In lieu of other large trials,
9 the investigators classified each individual into one of the following four groups:
No awareness (no reported awareness or a vague description, or what was reported had a high probability of occurring in the immediate preoperative or postoperative period, i.e., music, people talking, dressing application)
Dreaming (possibly associated with awareness)

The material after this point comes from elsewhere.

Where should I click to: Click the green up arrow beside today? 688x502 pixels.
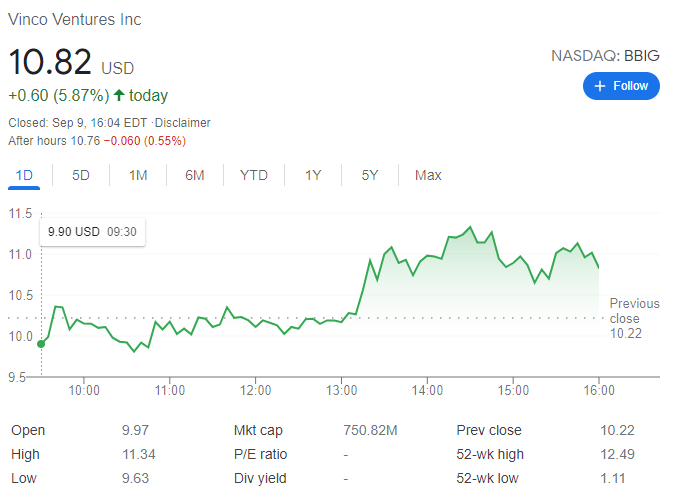click(x=119, y=96)
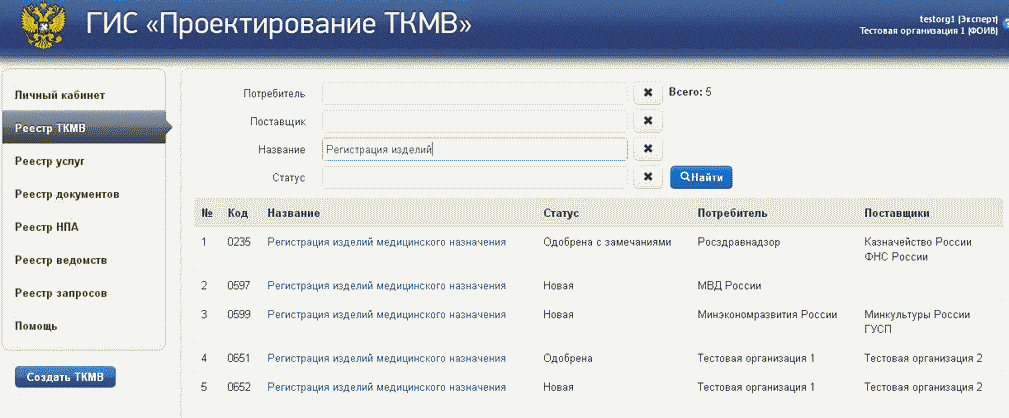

Possible awareness (patient unable to recall any event clearly indicative of awareness) and
Awareness, when the recalled event was confirmed by attending personnel or the investigators were convinced that the memory was real but no confirmation could be obtained
In the recovery room, 0.3% of interviewed patients reported remembering something between going to sleep and waking up (YES to Question 3,
Table 26.1). During follow-up 1 week later, that number increased (0.6% reported intraoperative memories). Dreaming, by contrast, was reported more frequently in the recovery room (6% YES to Question 4) and decreased at follow-up (3.4%). On the basis of interviews, 25 (0.13%) awareness cases were identified. In all of these cases, the recalled event was confirmed or deemed very likely to have happened.
The incidence of recall after general anesthesia in the United States is comparable to that observed in other countries worldwide.
9,
10,
11,
12 Therefore, awareness with recall appears to be a ubiquitous phenomenon that occurs at an
incidence of 1 to 2 cases per 1,000, irrespective of geographic location and potential differences in anesthetics and techniques. With approximately 20 million general anesthetics administered in the United States annually, approximately 26,000 cases of awareness with recall can be expected to occur each year, or 100 per work day.